#### Фрагмент текста:
Дом имени Маяковского
   13 июля. Вечер
   О, этот дом уже ничуть не похож на зимнюю клоаку. Он чист, приведен в порядок, функционирует, почти все кабинеты и комнаты заняты. Из писателей никто в доме теперь не живет, кроме Карасева, занимающего здесь должность директора. Две-три комнаты внизу превращены в «творческие кабинеты». В них – ковры, мебель, отличная обстановка, в них всегда увидишь работающих писателей.
   Правление Союза занимает те же, что и в мирное время, помещения, за столом управляющего делами – та же Розалия Аркадьевна, похудевшая, постаревшая, но бодрая, не желающая уезжать никуда, привыкшая к своему положению и к своей работе; та же Евгения Григорьевна, принимающая теперь от воинских частей, госпиталей, заводских клубов заказы на выступления писателей и названивающая им все дни; в горкоме писателей та же Анна Николаевна; в Литфонде – также прежний персонал, в том числе Наташа Бутова, уже давно не пишущая стихов, но самоотверженно заботящаяся о писателях.

#### Извлечённый материал:
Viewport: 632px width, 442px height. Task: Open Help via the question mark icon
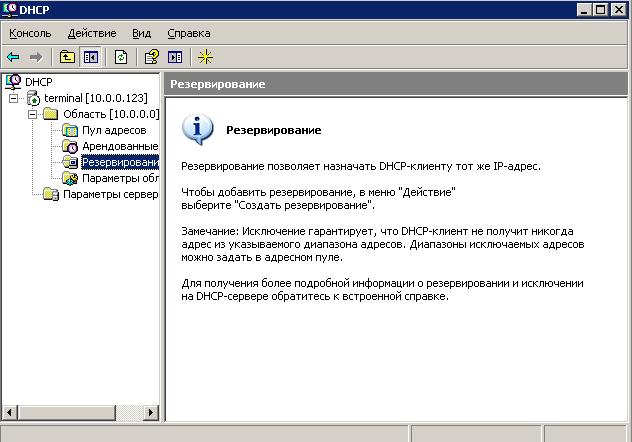(152, 57)
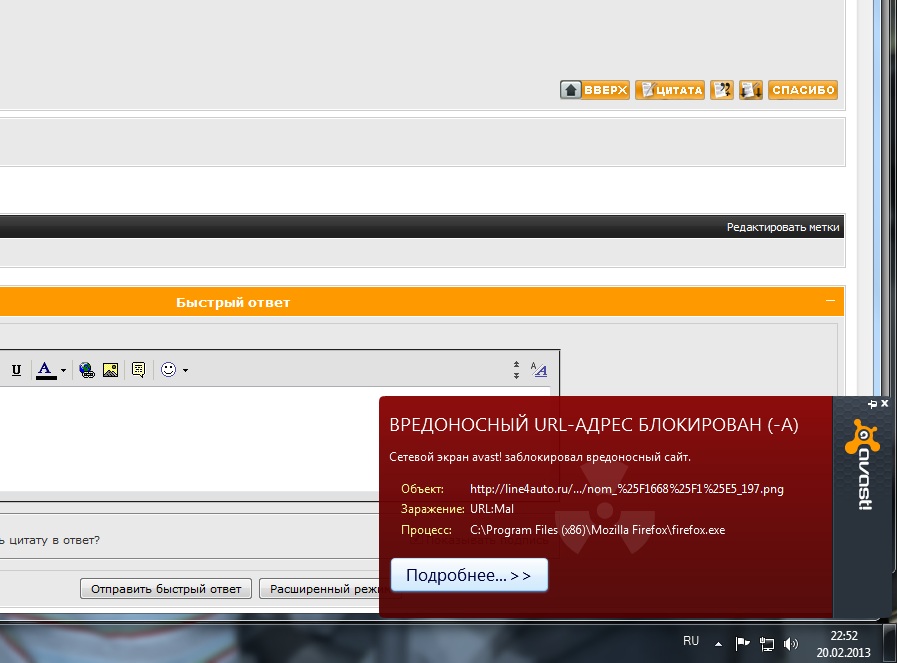Click the insert link globe icon
The height and width of the screenshot is (663, 898).
click(87, 370)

#### Задание:
Ответьте на вопросы по тексту о Доме имени Маяковского.
(a) Кто из писателей теперь живёт в доме и какую должность он там занимает?
(b) Во что превращены две-три комнаты внизу?
(c) Какие заказы принимает теперь Евгения Григорьевна и от кого?
Материал здесь никакой роли не играет.

#### Решение:
(a) В доме живёт только Карасев, он занимает должность директора.
(b) Они превращены в «творческие кабинеты».
(c) Она принимает заказы на выступления писателей от воинских частей, госпиталей и заводских клубов.